■ Travail demandé
Transcrivez toutes les lignes des enregistrements en une liste JSON de chaînes, à raison d'une chaîne par ligne, sans les lignes vides.

■ Extraits de données
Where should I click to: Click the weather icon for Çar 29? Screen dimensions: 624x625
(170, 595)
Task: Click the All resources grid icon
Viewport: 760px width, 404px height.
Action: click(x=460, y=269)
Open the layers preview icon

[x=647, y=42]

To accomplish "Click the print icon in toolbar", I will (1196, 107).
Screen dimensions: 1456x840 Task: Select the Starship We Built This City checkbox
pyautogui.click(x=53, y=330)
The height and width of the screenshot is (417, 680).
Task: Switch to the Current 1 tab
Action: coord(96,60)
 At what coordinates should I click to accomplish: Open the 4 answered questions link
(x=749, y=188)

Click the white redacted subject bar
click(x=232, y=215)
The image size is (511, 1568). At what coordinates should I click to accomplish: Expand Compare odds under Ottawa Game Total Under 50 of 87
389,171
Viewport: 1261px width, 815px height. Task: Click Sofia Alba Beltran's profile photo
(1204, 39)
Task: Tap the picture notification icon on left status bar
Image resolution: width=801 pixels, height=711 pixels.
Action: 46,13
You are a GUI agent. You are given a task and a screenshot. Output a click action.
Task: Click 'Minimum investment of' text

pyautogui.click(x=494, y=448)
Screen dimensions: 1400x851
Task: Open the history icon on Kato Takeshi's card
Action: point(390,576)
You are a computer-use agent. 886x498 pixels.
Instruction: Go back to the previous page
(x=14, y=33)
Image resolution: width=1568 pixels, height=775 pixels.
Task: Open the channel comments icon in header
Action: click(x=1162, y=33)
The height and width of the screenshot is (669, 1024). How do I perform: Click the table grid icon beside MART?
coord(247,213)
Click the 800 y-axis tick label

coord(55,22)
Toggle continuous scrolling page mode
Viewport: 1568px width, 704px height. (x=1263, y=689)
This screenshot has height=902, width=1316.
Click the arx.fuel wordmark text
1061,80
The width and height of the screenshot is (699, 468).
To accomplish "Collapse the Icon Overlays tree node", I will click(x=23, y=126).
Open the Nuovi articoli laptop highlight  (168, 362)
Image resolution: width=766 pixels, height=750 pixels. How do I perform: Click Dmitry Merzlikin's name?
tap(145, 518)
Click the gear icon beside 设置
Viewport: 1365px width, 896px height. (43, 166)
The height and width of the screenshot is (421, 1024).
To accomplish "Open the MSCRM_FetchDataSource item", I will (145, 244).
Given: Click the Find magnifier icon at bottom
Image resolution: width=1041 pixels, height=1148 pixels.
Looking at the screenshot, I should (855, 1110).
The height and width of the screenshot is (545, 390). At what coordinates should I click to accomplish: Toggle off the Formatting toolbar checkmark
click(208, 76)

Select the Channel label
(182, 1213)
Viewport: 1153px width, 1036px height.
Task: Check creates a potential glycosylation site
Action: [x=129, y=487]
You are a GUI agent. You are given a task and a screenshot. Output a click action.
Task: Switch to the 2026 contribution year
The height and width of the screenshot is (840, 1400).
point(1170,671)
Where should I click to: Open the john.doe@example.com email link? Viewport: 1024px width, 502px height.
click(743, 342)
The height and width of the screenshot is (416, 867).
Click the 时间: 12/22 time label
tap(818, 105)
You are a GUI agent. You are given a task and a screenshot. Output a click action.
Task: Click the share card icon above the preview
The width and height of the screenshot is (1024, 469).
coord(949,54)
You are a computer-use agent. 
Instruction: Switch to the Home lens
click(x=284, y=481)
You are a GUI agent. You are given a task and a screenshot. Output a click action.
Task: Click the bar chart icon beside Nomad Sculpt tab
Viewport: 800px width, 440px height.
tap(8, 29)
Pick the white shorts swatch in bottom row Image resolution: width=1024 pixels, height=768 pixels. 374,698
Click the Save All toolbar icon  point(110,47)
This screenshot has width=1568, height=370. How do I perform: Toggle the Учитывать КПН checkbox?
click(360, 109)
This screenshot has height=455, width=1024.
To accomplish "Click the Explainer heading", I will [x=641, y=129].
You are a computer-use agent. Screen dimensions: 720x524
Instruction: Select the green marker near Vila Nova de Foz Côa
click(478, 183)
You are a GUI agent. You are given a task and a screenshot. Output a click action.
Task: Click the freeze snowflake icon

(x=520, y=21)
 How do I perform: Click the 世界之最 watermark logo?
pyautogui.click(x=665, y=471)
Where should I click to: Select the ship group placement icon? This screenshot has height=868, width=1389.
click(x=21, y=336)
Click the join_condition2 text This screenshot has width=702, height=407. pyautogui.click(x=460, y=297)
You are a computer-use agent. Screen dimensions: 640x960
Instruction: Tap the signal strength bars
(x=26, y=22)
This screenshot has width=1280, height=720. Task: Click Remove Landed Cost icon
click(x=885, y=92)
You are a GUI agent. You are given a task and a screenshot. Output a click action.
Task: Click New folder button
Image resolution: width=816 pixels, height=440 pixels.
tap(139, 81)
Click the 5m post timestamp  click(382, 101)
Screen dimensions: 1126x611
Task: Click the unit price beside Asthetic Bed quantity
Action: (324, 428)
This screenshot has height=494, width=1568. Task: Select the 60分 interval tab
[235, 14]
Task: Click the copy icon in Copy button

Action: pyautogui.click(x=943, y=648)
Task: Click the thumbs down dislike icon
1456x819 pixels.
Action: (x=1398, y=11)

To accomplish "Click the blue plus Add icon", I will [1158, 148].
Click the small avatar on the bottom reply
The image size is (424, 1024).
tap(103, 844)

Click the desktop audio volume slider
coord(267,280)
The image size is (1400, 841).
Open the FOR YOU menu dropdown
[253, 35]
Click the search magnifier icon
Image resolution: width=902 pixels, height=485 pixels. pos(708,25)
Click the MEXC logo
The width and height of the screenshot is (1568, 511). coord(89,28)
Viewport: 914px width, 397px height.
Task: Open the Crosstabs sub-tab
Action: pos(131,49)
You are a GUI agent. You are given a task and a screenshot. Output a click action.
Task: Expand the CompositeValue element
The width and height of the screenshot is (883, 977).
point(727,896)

■ Résultat attendu
[
  "Where should I click to: Click the weather icon for Çar 29? Screen dimensions: 624x625",
  "(170, 595)",
  "Task: Click the All resources grid icon",
  "Viewport: 760px width, 404px height.",
  "Action: click(x=460, y=269)",
  "Open the layers preview icon",
  "[x=647, y=42]",
  "To accomplish \"Click the print icon in toolbar\", I will (1196, 107).",
  "Screen dimensions: 1456x840 Task: Select the Starship We Built This City checkbox",
  "pyautogui.click(x=53, y=330)",
  "The height and width of the screenshot is (417, 680).",
  "Task: Switch to the Current 1 tab",
  "Action: coord(96,60)",
  " At what coordinates should I click to accomplish: Open the 4 answered questions link",
  "(x=749, y=188)",
  "Click the white redacted subject bar",
  "click(x=232, y=215)",
  "The image size is (511, 1568). At what coordinates should I click to accomplish: Expand Compare odds under Ottawa Game Total Under 50 of 87",
  "389,171",
  "Viewport: 1261px width, 815px height. Task: Click Sofia Alba Beltran's profile photo",
  "(1204, 39)",
  "Task: Tap the picture notification icon on left status bar",
  "Image resolution: width=801 pixels, height=711 pixels.",
  "Action: 46,13",
  "You are a GUI agent. You are given a task and a screenshot. Output a click action.",
  "Task: Click 'Minimum investment of' text",
  "pyautogui.click(x=494, y=448)",
  "Screen dimensions: 1400x851",
  "Task: Open the history icon on Kato Takeshi's card",
  "Action: point(390,576)",
  "You are a computer-use agent. 886x498 pixels.",
  "Instruction: Go back to the previous page",
  "(x=14, y=33)",
  "Image resolution: width=1568 pixels, height=775 pixels.",
  "Task: Open the channel comments icon in header",
  "Action: click(x=1162, y=33)",
  "The height and width of the screenshot is (669, 1024). How do I perform: Click the table grid icon beside MART?",
  "coord(247,213)",
  "Click the 800 y-axis tick label",
  "coord(55,22)",
  "Toggle continuous scrolling page mode",
  "Viewport: 1568px width, 704px height. (x=1263, y=689)",
  "This screenshot has height=902, width=1316.",
  "Click the arx.fuel wordmark text",
  "1061,80",
  "The width and height of the screenshot is (699, 468).",
  "To accomplish \"Collapse the Icon Overlays tree node\", I will click(x=23, y=126).",
  "Open the Nuovi articoli laptop highlight  (168, 362)",
  "Image resolution: width=766 pixels, height=750 pixels. How do I perform: Click Dmitry Merzlikin's name?",
  "tap(145, 518)",
  "Click the gear icon beside 设置",
  "Viewport: 1365px width, 896px height. (43, 166)",
  "The height and width of the screenshot is (421, 1024).",
  "To accomplish \"Open the MSCRM_FetchDataSource item\", I will (145, 244).",
  "Given: Click the Find magnifier icon at bottom",
  "Image resolution: width=1041 pixels, height=1148 pixels.",
  "Looking at the screenshot, I should (855, 1110).",
  "The height and width of the screenshot is (545, 390). At what coordinates should I click to accomplish: Toggle off the Formatting toolbar checkmark",
  "click(208, 76)",
  "Select the Channel label",
  "(182, 1213)",
  "Viewport: 1153px width, 1036px height.",
  "Task: Check creates a potential glycosylation site",
  "Action: [x=129, y=487]",
  "You are a GUI agent. You are given a task and a screenshot. Output a click action.",
  "Task: Switch to the 2026 contribution year",
  "The height and width of the screenshot is (840, 1400).",
  "point(1170,671)",
  "Where should I click to: Open the john.doe@example.com email link? Viewport: 1024px width, 502px height.",
  "click(743, 342)",
  "The height and width of the screenshot is (416, 867).",
  "Click the 时间: 12/22 time label",
  "tap(818, 105)",
  "You are a GUI agent. You are given a task and a screenshot. Output a click action.",
  "Task: Click the share card icon above the preview",
  "The width and height of the screenshot is (1024, 469).",
  "coord(949,54)",
  "You are a computer-use agent. ",
  "Instruction: Switch to the Home lens",
  "click(x=284, y=481)",
  "You are a GUI agent. You are given a task and a screenshot. Output a click action.",
  "Task: Click the bar chart icon beside Nomad Sculpt tab",
  "Viewport: 800px width, 440px height.",
  "tap(8, 29)",
  "Pick the white shorts swatch in bottom row Image resolution: width=1024 pixels, height=768 pixels. 374,698",
  "Click the Save All toolbar icon  point(110,47)",
  "This screenshot has width=1568, height=370. How do I perform: Toggle the Учитывать КПН checkbox?",
  "click(360, 109)",
  "This screenshot has height=455, width=1024.",
  "To accomplish \"Click the Explainer heading\", I will [x=641, y=129].",
  "You are a computer-use agent. Screen dimensions: 720x524",
  "Instruction: Select the green marker near Vila Nova de Foz Côa",
  "click(478, 183)",
  "You are a GUI agent. You are given a task and a screenshot. Output a click action.",
  "Task: Click the freeze snowflake icon",
  "(x=520, y=21)",
  " How do I perform: Click the 世界之最 watermark logo?",
  "pyautogui.click(x=665, y=471)",
  "Where should I click to: Select the ship group placement icon? This screenshot has height=868, width=1389.",
  "click(x=21, y=336)",
  "Click the join_condition2 text This screenshot has width=702, height=407. pyautogui.click(x=460, y=297)",
  "You are a computer-use agent. Screen dimensions: 640x960",
  "Instruction: Tap the signal strength bars",
  "(x=26, y=22)",
  "This screenshot has width=1280, height=720. Task: Click Remove Landed Cost icon",
  "click(x=885, y=92)",
  "You are a GUI agent. You are given a task and a screenshot. Output a click action.",
  "Task: Click New folder button",
  "Image resolution: width=816 pixels, height=440 pixels.",
  "tap(139, 81)",
  "Click the 5m post timestamp  click(382, 101)",
  "Screen dimensions: 1126x611",
  "Task: Click the unit price beside Asthetic Bed quantity",
  "Action: (324, 428)",
  "This screenshot has height=494, width=1568. Task: Select the 60分 interval tab",
  "[235, 14]",
  "Task: Click the copy icon in Copy button",
  "Action: pyautogui.click(x=943, y=648)",
  "Task: Click the thumbs down dislike icon",
  "1456x819 pixels.",
  "Action: (x=1398, y=11)",
  "To accomplish \"Click the blue plus Add icon\", I will [1158, 148].",
  "Click the small avatar on the bottom reply",
  "The image size is (424, 1024).",
  "tap(103, 844)",
  "Click the desktop audio volume slider",
  "coord(267,280)",
  "The image size is (1400, 841).",
  "Open the FOR YOU menu dropdown",
  "[253, 35]",
  "Click the search magnifier icon",
  "Image resolution: width=902 pixels, height=485 pixels. pos(708,25)",
  "Click the MEXC logo",
  "The width and height of the screenshot is (1568, 511). coord(89,28)",
  "Viewport: 914px width, 397px height.",
  "Task: Open the Crosstabs sub-tab",
  "Action: pos(131,49)",
  "You are a GUI agent. You are given a task and a screenshot. Output a click action.",
  "Task: Expand the CompositeValue element",
  "The width and height of the screenshot is (883, 977).",
  "point(727,896)"
]